Configuration details

  • Heartbeats
    • HeartbeatTimeoutInSec: the interval and timeout of heartbeats. Default value: 300s. When the heartbeat times out, Tunnel Service regards that the current Tunnel client is not available, and needs to run the ConnectTunnel task again.
    • HeartbeatIntervalInSec: the interval of checking heartbeats. Default value: 30s. To detect active channels by using heartbeat requests, you can set the parameter to the minimum of 5s. However, this configuration may change the interval of updating channel status or the duration for initializing the task of automatically outputting data.
  • The interval of outputting checkpoints

    CheckpointIntervalInMillis: the interval of outputting checkpoints in Tunnel Service after consuming data. Unit: ms. Default value: 5,000 ms.

    Note
    • Reading tasks run on different servers, various errors may occur in the process. For example, the server may restart due to environmental factors, so Tunnel Service regularly outputs checkpoints after processing data. A task continues from the last checkpoint after restart. In exceptional conditions, Tunnel Service may sequentially synchronize data for once or more times. If some data is repeated, pay attention to the service processing logic.
    • To reduce processing repeated data in the case of errors, you can increase the checkpoints. However, too many checkpoints may reduce the system throughput. Therefore, determine the checkpoint frequency based on your service features.
  • ClientTag: the custom client tag that is used to generate a Tunnel client ID and differentiate Tunnel clients.
  • Custom callbacks for processing data

    ChannelProcessor: the callback that you register to process data, including the process and shutdown methods.

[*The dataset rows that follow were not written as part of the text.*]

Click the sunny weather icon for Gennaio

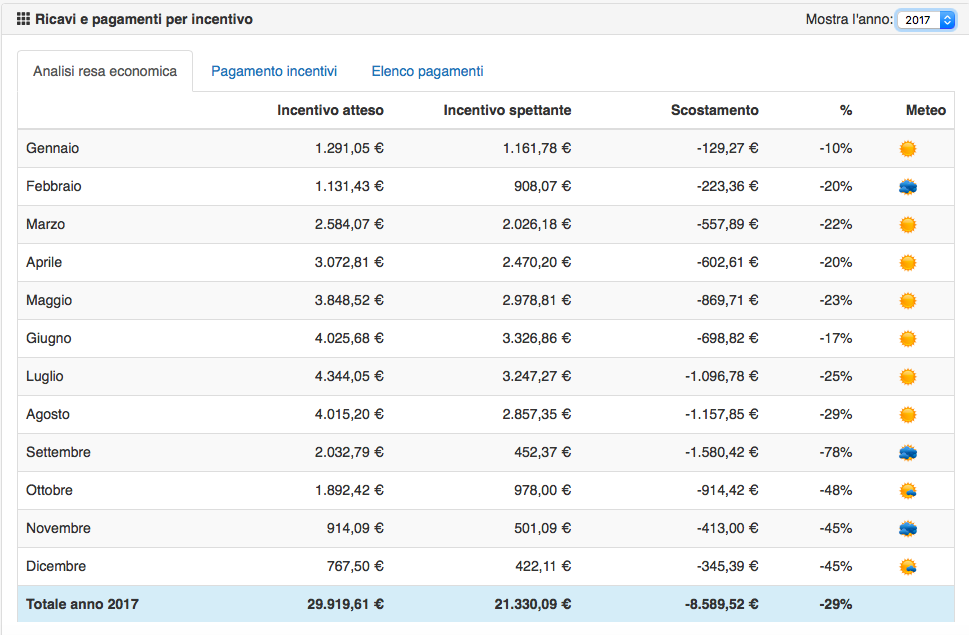[x=907, y=149]
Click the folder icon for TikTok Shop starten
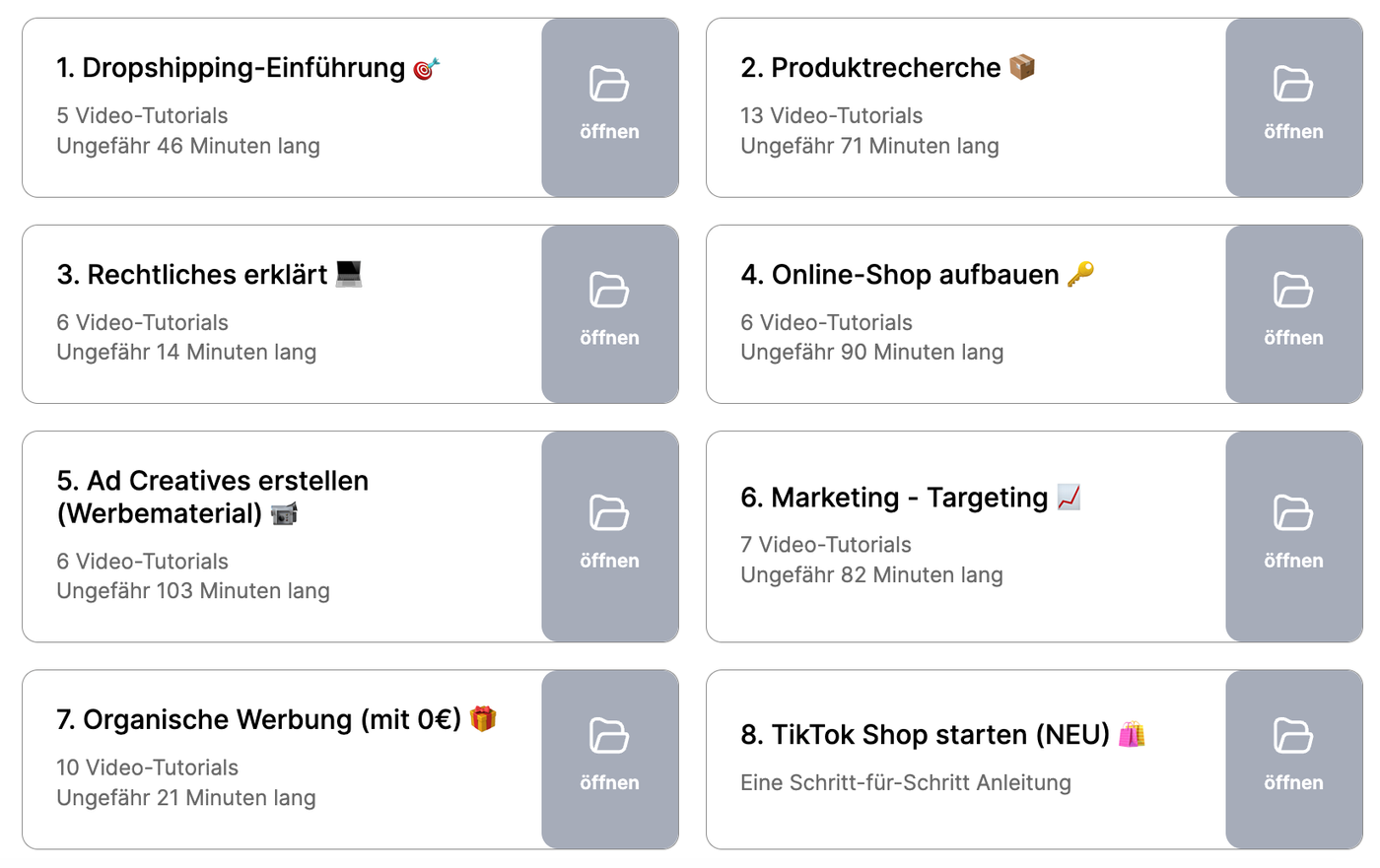1380x868 pixels. (1293, 737)
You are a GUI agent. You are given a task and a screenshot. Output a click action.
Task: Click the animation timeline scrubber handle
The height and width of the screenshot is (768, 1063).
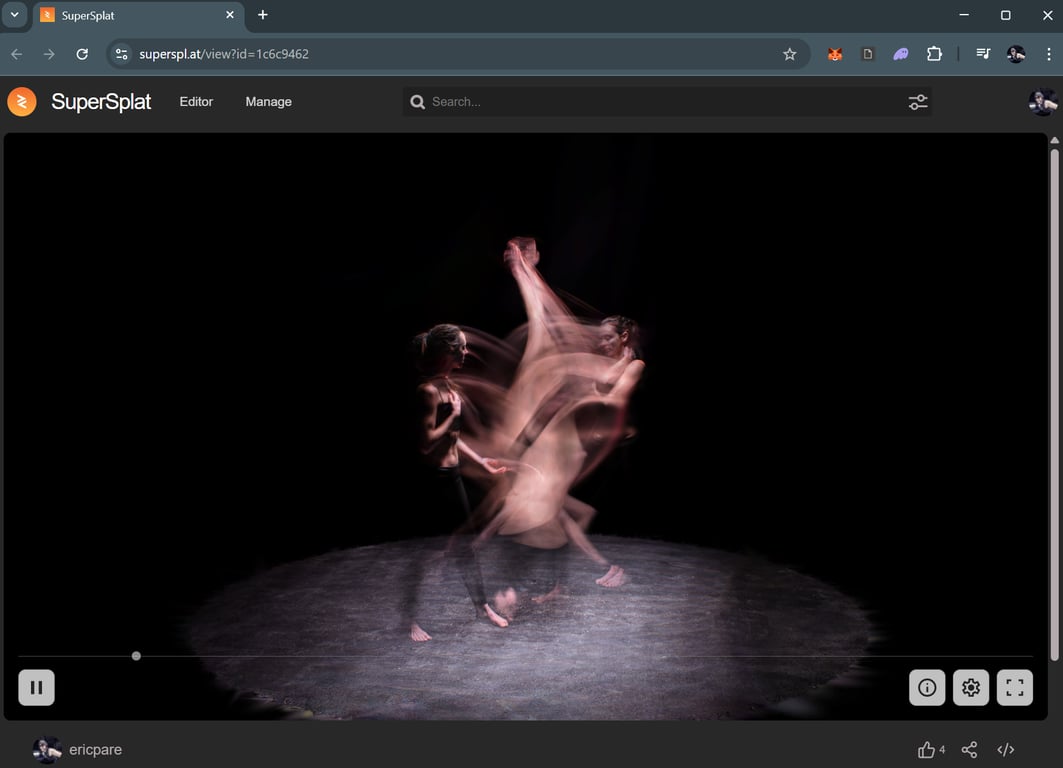(x=136, y=656)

  • Configuration of resources in the thread pool for reading and processing data
    • ReadRecordsExecutor: the data reading resource in the thread pool. Use the default configuration if you have no special requirements.
    • ProcessRecordsExecutor: the data processing resource in the thread pool. Use the default configuration if you have no special requirements.
    Note
    • When you customize the thread pool, we recommend that you make the number of threads in the pool the same as that of the channels in the tunnel. In this way, each channel can access compute resources such as CPU as soon as possible.
    • In the default configuration, to guarantee the throughput, follow these rules:
      • Allocate 32 core threads in advance to guarantee the real-time throughput when processing little data or few channels:
      • Properly reduce the queue length to quickly trigger the policy for creating a thread in the pool and to timely connect more compute resources when processing a large quantity of data or channels.
      • Set the thread keep-alive time to 60s to recycle thread resources after the data size reduces.